Collection entries
▼▼▼

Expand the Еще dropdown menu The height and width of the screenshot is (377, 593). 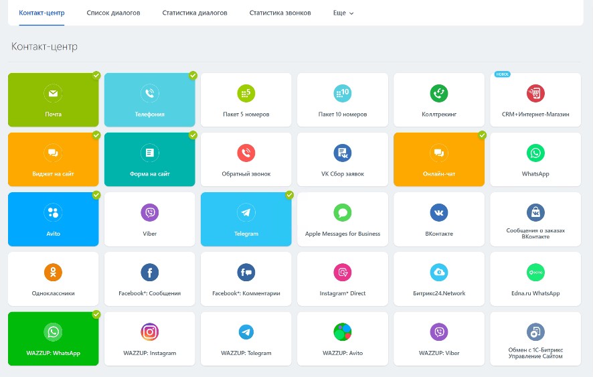coord(343,13)
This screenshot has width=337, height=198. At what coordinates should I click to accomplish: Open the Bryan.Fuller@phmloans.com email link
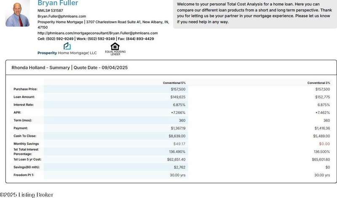point(62,16)
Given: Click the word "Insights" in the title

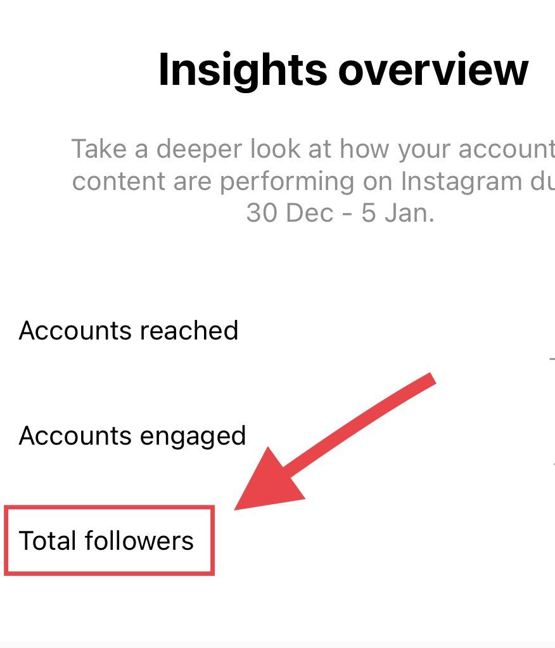Looking at the screenshot, I should (x=243, y=70).
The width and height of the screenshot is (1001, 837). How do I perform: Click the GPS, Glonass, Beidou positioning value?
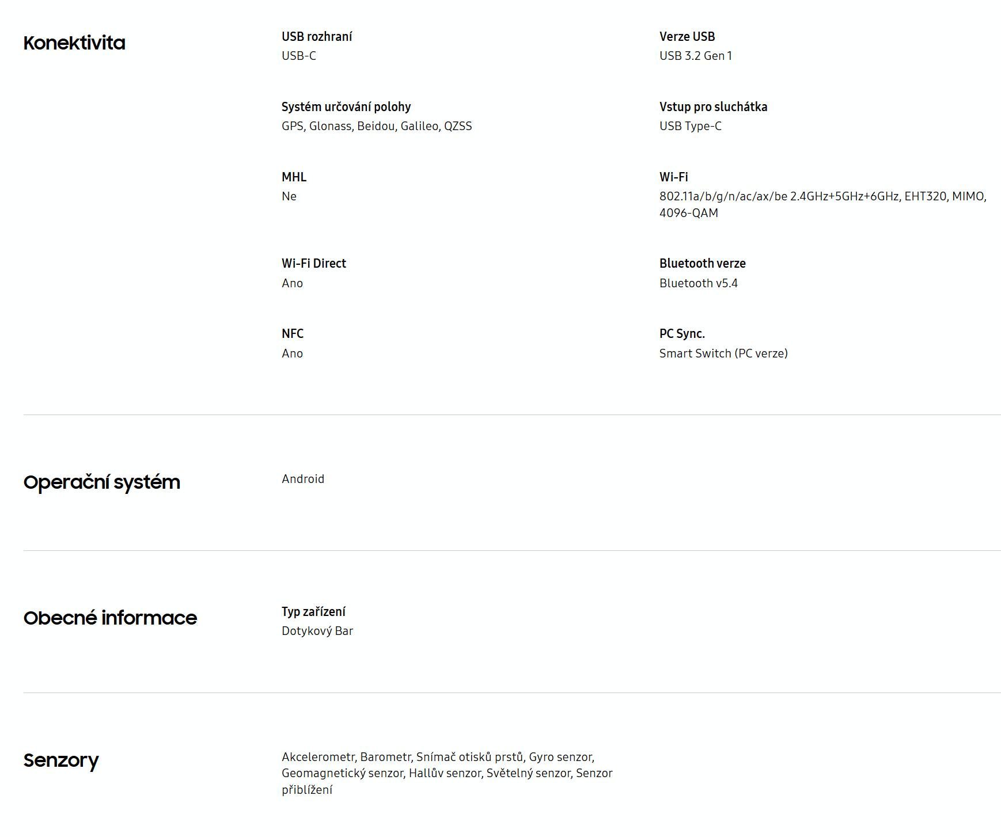point(377,126)
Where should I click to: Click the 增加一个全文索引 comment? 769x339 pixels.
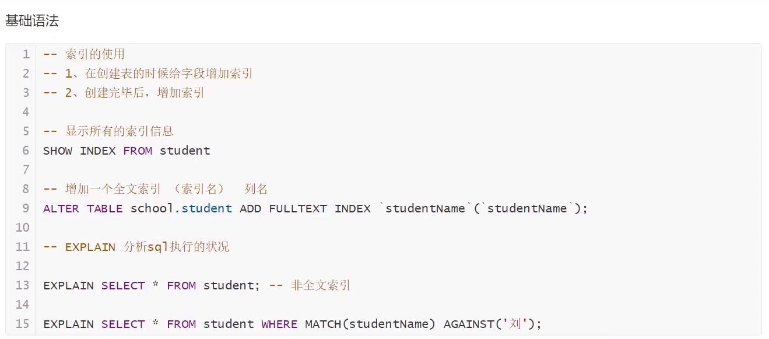pos(113,189)
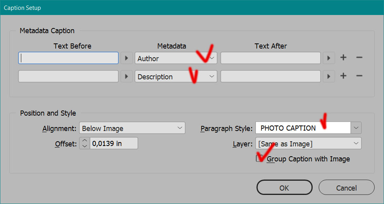Focus the first Text Before field
The width and height of the screenshot is (384, 204).
[x=69, y=58]
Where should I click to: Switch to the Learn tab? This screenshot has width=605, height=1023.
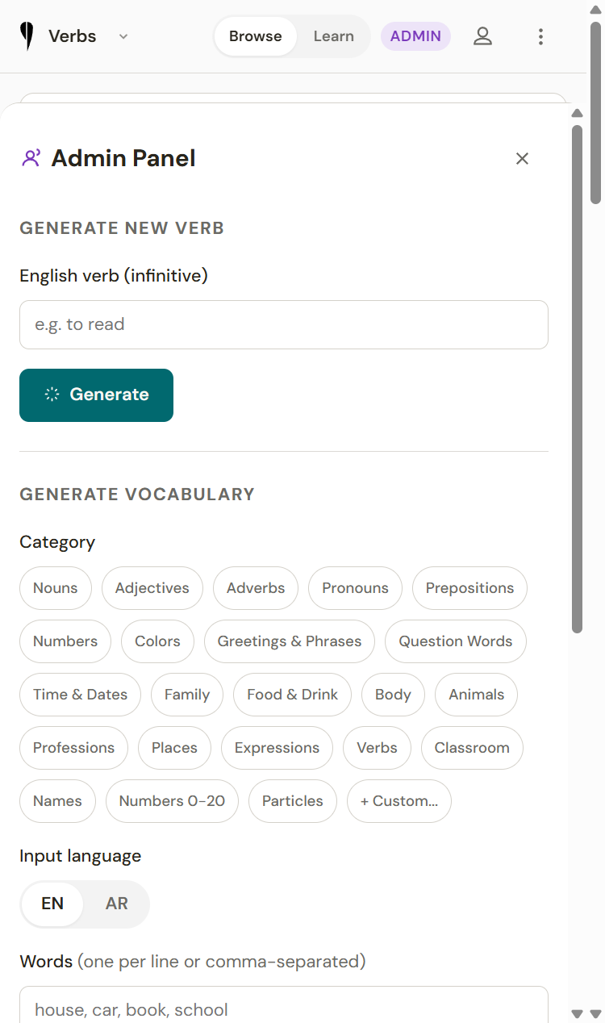[x=333, y=36]
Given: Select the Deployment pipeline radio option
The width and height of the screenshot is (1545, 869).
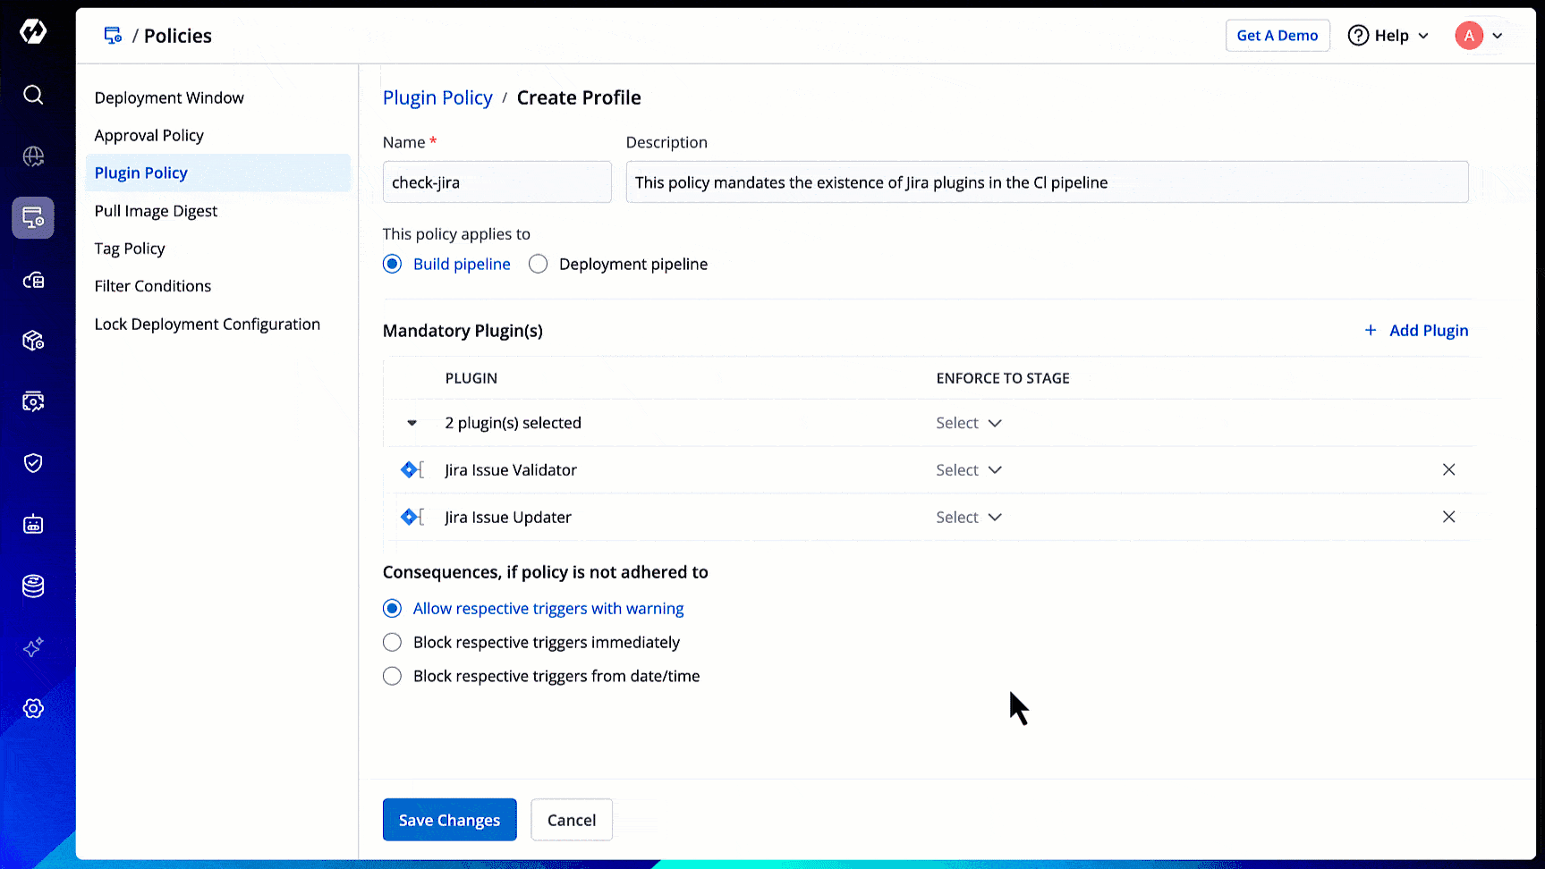Looking at the screenshot, I should coord(539,265).
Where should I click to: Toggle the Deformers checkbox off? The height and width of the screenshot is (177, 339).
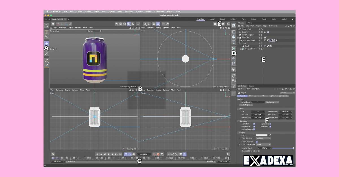click(270, 127)
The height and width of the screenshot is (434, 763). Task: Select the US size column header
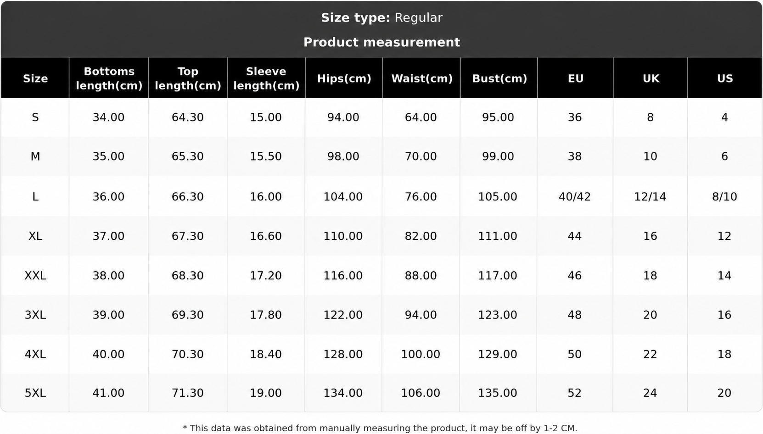click(x=725, y=78)
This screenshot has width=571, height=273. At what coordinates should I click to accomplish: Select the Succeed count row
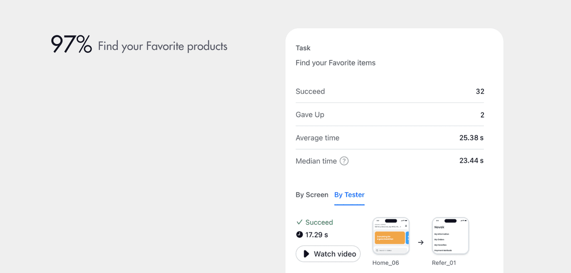[390, 92]
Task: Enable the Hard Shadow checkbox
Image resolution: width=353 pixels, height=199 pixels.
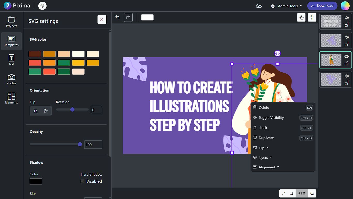Action: [x=82, y=181]
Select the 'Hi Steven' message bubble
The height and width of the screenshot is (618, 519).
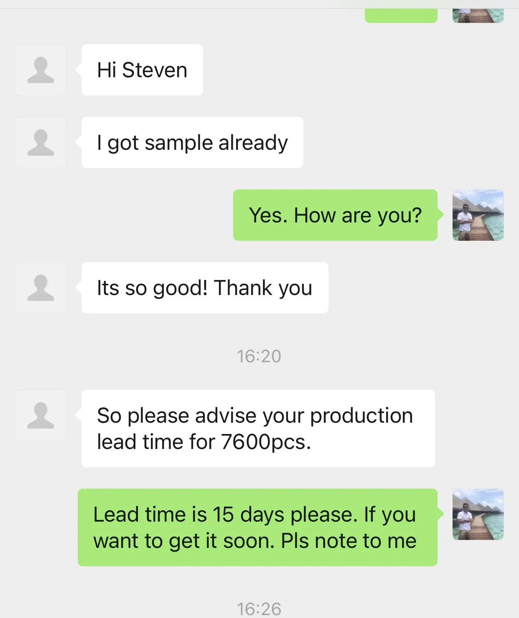click(x=142, y=70)
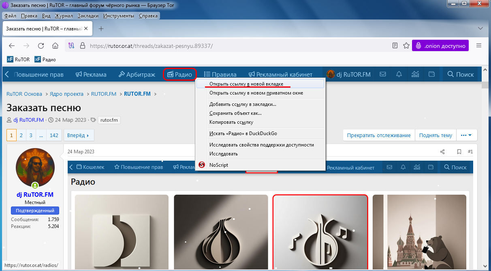Toggle the bookmark icon on post #1

tap(459, 152)
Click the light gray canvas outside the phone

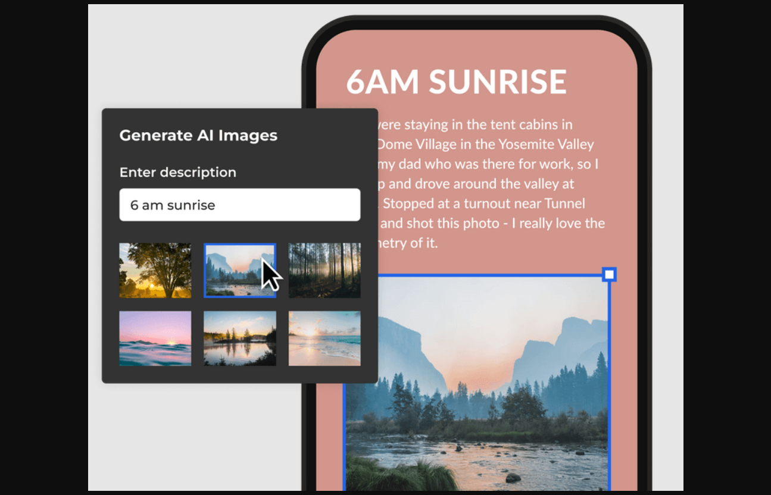click(x=179, y=59)
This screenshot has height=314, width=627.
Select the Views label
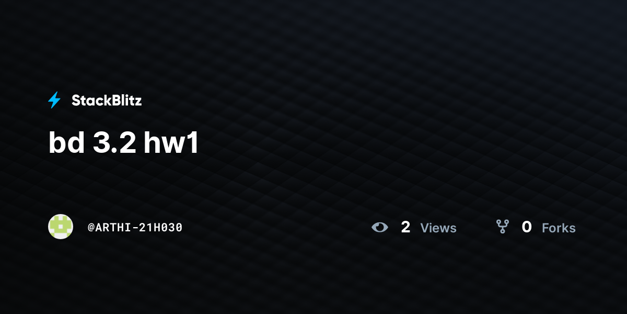438,228
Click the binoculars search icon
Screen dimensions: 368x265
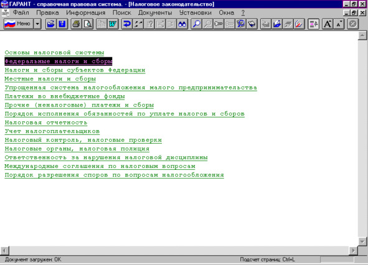click(182, 24)
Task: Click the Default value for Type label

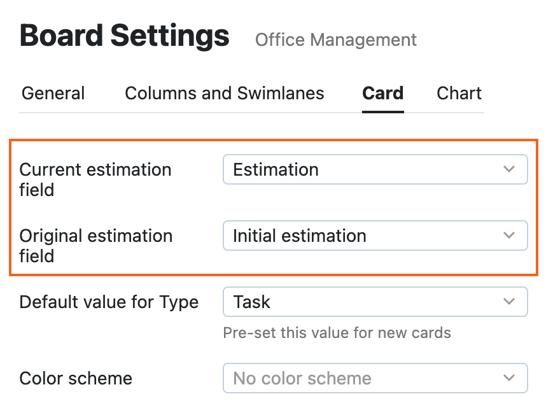Action: [109, 302]
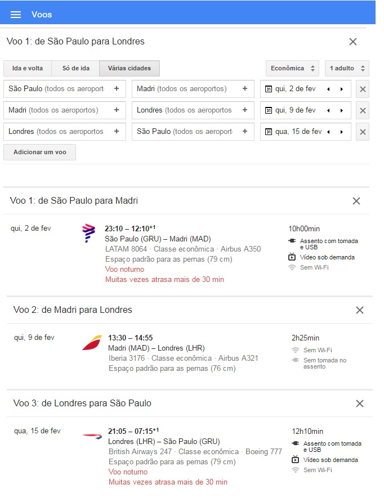Open calendar icon for qui, 2 de fev
Screen dimensions: 384x502
click(x=269, y=89)
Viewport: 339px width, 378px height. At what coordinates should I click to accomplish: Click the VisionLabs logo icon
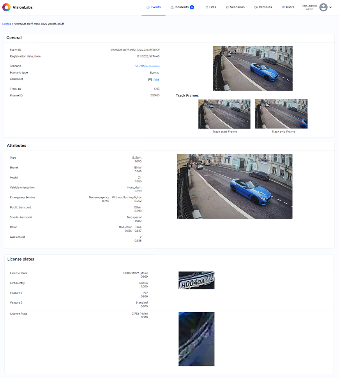point(7,7)
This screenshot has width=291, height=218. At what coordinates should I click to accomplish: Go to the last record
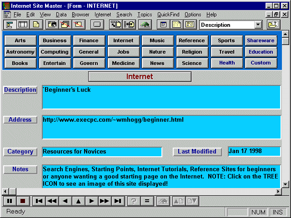click(118, 201)
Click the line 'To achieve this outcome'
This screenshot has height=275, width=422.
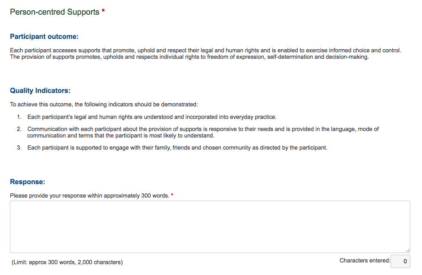pyautogui.click(x=104, y=104)
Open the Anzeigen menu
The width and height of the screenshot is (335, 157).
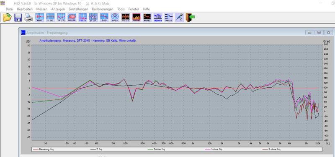(58, 9)
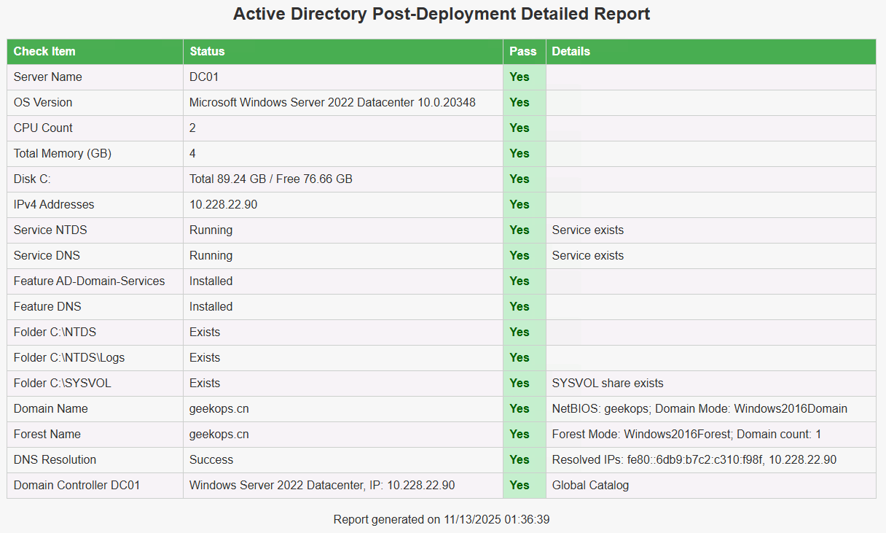Click the "Pass" column header
The image size is (886, 533).
point(522,51)
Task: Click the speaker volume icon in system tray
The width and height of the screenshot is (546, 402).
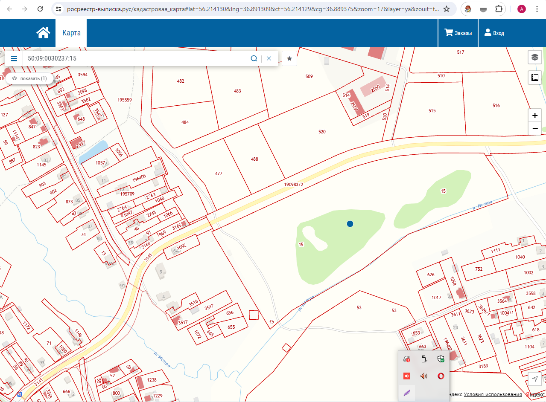Action: tap(423, 376)
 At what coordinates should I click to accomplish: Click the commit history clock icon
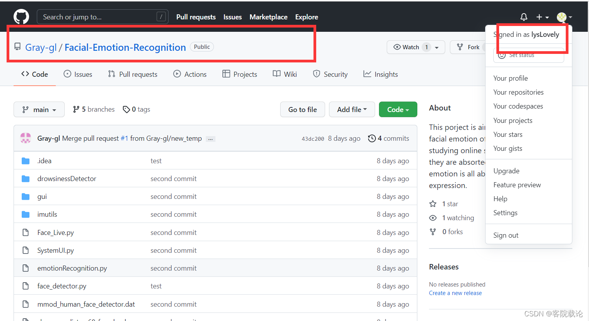(372, 138)
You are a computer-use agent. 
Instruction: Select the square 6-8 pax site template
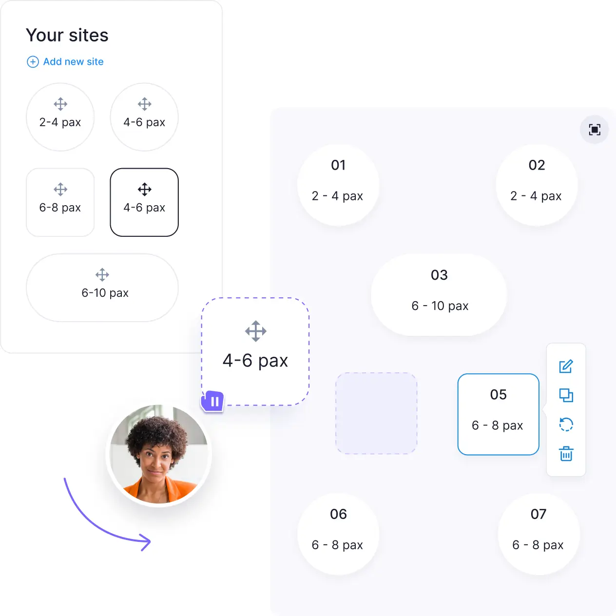pos(60,202)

▲▲▲

**What is being asked:**
For the data above, set down exactly the lines from the line with "Where should I click to: Toggle" to the line with "Select the 'Hi Steven' message bubble", both included, leaving pictures out.

**Exercise solution:**
Where should I click to: Toggle the Deformers checkbox off? The height and width of the screenshot is (177, 339).
click(270, 127)
The height and width of the screenshot is (434, 763). Task: Select the US size column header
click(x=725, y=78)
This screenshot has width=571, height=273. At what coordinates should I click to accomplish: Select the Succeed count row
[390, 92]
Task: Enable the Hard Shadow checkbox
Image resolution: width=353 pixels, height=199 pixels.
Action: [x=82, y=181]
Select the 'Hi Steven' message bubble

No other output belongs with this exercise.